*** Opening RAW DATA ***
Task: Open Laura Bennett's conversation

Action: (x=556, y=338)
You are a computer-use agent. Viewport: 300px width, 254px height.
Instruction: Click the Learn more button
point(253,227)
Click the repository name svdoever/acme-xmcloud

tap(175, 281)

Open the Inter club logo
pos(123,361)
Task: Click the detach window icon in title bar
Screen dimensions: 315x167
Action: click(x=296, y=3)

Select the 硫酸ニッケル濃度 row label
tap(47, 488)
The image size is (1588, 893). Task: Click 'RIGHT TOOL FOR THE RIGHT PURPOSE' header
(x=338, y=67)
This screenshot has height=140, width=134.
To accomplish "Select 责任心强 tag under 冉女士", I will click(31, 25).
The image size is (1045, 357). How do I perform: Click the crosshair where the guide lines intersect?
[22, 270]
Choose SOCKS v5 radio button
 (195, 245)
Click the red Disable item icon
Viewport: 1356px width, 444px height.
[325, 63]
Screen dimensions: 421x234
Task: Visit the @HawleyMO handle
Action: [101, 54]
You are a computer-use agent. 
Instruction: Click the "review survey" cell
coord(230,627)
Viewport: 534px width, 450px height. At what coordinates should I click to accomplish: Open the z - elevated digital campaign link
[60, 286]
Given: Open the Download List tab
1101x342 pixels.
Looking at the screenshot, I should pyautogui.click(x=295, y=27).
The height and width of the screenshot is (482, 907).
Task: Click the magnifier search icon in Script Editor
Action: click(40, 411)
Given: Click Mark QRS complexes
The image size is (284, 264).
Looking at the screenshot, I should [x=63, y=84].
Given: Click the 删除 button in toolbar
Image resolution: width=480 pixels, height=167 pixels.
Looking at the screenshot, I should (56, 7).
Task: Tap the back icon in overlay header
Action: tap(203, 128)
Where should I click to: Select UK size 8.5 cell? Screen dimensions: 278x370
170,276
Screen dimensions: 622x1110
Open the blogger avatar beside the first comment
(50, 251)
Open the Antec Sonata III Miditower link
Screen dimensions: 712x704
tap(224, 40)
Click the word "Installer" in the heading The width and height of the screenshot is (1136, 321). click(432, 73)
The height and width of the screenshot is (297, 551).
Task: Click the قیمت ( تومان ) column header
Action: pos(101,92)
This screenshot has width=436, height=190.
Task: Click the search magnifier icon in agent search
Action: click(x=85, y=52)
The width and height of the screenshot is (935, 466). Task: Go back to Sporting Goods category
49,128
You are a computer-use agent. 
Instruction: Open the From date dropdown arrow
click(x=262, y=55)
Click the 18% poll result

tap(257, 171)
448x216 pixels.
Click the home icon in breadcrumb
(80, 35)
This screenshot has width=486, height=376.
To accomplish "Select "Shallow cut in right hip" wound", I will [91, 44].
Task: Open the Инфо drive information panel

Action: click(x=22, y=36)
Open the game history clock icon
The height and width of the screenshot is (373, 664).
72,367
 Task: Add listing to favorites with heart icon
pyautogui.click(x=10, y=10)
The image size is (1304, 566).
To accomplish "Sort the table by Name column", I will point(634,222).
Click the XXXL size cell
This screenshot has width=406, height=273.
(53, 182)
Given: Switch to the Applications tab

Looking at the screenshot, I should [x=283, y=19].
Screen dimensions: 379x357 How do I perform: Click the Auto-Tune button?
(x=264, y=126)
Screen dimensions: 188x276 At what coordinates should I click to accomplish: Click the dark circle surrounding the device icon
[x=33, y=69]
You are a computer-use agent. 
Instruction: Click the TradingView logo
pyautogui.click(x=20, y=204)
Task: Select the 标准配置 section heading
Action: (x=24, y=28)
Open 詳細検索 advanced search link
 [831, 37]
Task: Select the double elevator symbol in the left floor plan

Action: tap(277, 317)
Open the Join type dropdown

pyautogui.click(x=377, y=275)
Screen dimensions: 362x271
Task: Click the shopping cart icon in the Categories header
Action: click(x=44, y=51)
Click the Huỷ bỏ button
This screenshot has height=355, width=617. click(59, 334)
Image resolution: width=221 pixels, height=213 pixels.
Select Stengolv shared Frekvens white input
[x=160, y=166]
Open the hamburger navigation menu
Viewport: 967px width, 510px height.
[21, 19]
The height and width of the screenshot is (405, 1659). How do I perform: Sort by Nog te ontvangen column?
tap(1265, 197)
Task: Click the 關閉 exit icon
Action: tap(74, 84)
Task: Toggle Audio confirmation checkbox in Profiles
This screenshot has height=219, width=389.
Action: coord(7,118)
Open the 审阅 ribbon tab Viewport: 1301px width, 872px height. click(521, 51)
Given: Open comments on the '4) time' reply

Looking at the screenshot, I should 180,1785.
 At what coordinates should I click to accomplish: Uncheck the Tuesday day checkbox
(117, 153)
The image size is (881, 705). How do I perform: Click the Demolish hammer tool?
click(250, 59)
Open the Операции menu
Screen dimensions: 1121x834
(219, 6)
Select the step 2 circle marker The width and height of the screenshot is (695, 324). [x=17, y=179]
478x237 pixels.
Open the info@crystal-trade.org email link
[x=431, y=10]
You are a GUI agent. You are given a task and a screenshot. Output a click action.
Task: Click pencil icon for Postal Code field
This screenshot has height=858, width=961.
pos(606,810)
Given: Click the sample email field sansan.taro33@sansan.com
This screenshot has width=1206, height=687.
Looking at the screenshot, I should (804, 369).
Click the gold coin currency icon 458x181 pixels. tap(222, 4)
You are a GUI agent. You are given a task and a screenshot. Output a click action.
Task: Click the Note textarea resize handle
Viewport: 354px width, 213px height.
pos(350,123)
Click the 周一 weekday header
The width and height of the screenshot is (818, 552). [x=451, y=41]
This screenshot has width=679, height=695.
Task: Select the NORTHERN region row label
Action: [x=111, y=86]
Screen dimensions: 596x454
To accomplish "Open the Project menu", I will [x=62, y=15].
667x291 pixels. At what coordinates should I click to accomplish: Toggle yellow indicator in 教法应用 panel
*** Closing RAW DATA ***
PROBLEM TO SOLVE -
Provide a verbatim copy of all the entries.

REPLY -
Task: Open Laura Bennett's conversation

Action: (x=556, y=338)
You are a computer-use agent. Viewport: 300px width, 254px height.
Instruction: Click the Learn more button
point(253,227)
Click the repository name svdoever/acme-xmcloud

tap(175, 281)

Open the Inter club logo
pos(123,361)
Task: Click the detach window icon in title bar
Screen dimensions: 315x167
Action: click(x=296, y=3)

Select the 硫酸ニッケル濃度 row label
tap(47, 488)
The image size is (1588, 893). Task: Click 'RIGHT TOOL FOR THE RIGHT PURPOSE' header
(x=338, y=67)
This screenshot has height=140, width=134.
To accomplish "Select 责任心强 tag under 冉女士", I will click(31, 25).
The image size is (1045, 357). How do I perform: Click the crosshair where the guide lines intersect?
[22, 270]
Choose SOCKS v5 radio button
 (195, 245)
Click the red Disable item icon
Viewport: 1356px width, 444px height.
[325, 63]
Screen dimensions: 421x234
Task: Visit the @HawleyMO handle
Action: [101, 54]
You are a computer-use agent. 
Instruction: Click the "review survey" cell
coord(230,627)
Viewport: 534px width, 450px height. At what coordinates should I click to accomplish: Open the z - elevated digital campaign link
[60, 286]
Given: Open the Download List tab
1101x342 pixels.
Looking at the screenshot, I should pyautogui.click(x=295, y=27).
The height and width of the screenshot is (482, 907).
Task: Click the magnifier search icon in Script Editor
Action: click(40, 411)
Given: Click Mark QRS complexes
The image size is (284, 264).
Looking at the screenshot, I should [x=63, y=84].
Given: Click the 删除 button in toolbar
Image resolution: width=480 pixels, height=167 pixels.
Looking at the screenshot, I should (56, 7).
Task: Tap the back icon in overlay header
Action: tap(203, 128)
Where should I click to: Select UK size 8.5 cell? Screen dimensions: 278x370
170,276
Screen dimensions: 622x1110
Open the blogger avatar beside the first comment
(50, 251)
Open the Antec Sonata III Miditower link
Screen dimensions: 712x704
tap(224, 40)
Click the word "Installer" in the heading The width and height of the screenshot is (1136, 321). click(432, 73)
The height and width of the screenshot is (297, 551).
Task: Click the قیمت ( تومان ) column header
Action: pos(101,92)
This screenshot has width=436, height=190.
Task: Click the search magnifier icon in agent search
Action: click(x=85, y=52)
The width and height of the screenshot is (935, 466). Task: Go back to Sporting Goods category
49,128
You are a computer-use agent. 
Instruction: Open the From date dropdown arrow
click(x=262, y=55)
Click the 18% poll result

tap(257, 171)
448x216 pixels.
Click the home icon in breadcrumb
(80, 35)
This screenshot has width=486, height=376.
To accomplish "Select "Shallow cut in right hip" wound", I will [91, 44].
Task: Open the Инфо drive information panel

Action: click(x=22, y=36)
Open the game history clock icon
The height and width of the screenshot is (373, 664).
72,367
 Task: Add listing to favorites with heart icon
pyautogui.click(x=10, y=10)
The image size is (1304, 566).
To accomplish "Sort the table by Name column", I will point(634,222).
Click the XXXL size cell
This screenshot has width=406, height=273.
(53, 182)
Given: Switch to the Applications tab

Looking at the screenshot, I should [x=283, y=19].
Screen dimensions: 379x357 How do I perform: Click the Auto-Tune button?
(x=264, y=126)
Screen dimensions: 188x276 At what coordinates should I click to accomplish: Click the dark circle surrounding the device icon
[x=33, y=69]
You are a computer-use agent. 
Instruction: Click the TradingView logo
pyautogui.click(x=20, y=204)
Task: Select the 标准配置 section heading
Action: (x=24, y=28)
Open 詳細検索 advanced search link
 [831, 37]
Task: Select the double elevator symbol in the left floor plan

Action: tap(277, 317)
Open the Join type dropdown

pyautogui.click(x=377, y=275)
Screen dimensions: 362x271
Task: Click the shopping cart icon in the Categories header
Action: click(x=44, y=51)
Click the Huỷ bỏ button
This screenshot has height=355, width=617. click(59, 334)
Image resolution: width=221 pixels, height=213 pixels.
Select Stengolv shared Frekvens white input
[x=160, y=166]
Open the hamburger navigation menu
Viewport: 967px width, 510px height.
[21, 19]
The height and width of the screenshot is (405, 1659). How do I perform: Sort by Nog te ontvangen column?
tap(1265, 197)
Task: Click the 關閉 exit icon
Action: tap(74, 84)
Task: Toggle Audio confirmation checkbox in Profiles
This screenshot has height=219, width=389.
Action: coord(7,118)
Open the 审阅 ribbon tab Viewport: 1301px width, 872px height. click(521, 51)
Given: Open comments on the '4) time' reply

Looking at the screenshot, I should 180,1785.
 At what coordinates should I click to accomplish: Uncheck the Tuesday day checkbox
(117, 153)
The image size is (881, 705). How do I perform: Click the Demolish hammer tool?
click(250, 59)
Open the Операции menu
Screen dimensions: 1121x834
(219, 6)
Select the step 2 circle marker The width and height of the screenshot is (695, 324). [x=17, y=179]
478x237 pixels.
Open the info@crystal-trade.org email link
[x=431, y=10]
You are a GUI agent. You are given a task and a screenshot. Output a click action.
Task: Click pencil icon for Postal Code field
This screenshot has height=858, width=961.
pos(606,810)
Given: Click the sample email field sansan.taro33@sansan.com
This screenshot has width=1206, height=687.
Looking at the screenshot, I should (804, 369).
Click the gold coin currency icon 458x181 pixels. tap(222, 4)
You are a GUI agent. You are given a task and a screenshot. Output a click action.
Task: Click the Note textarea resize handle
Viewport: 354px width, 213px height.
pos(350,123)
Click the 周一 weekday header
The width and height of the screenshot is (818, 552). [x=451, y=41]
This screenshot has width=679, height=695.
Task: Select the NORTHERN region row label
Action: [x=111, y=86]
Screen dimensions: 596x454
To accomplish "Open the Project menu", I will [x=62, y=15].
667x291 pixels. At what coordinates should I click to accomplish: Toggle yellow indicator in 教法应用 panel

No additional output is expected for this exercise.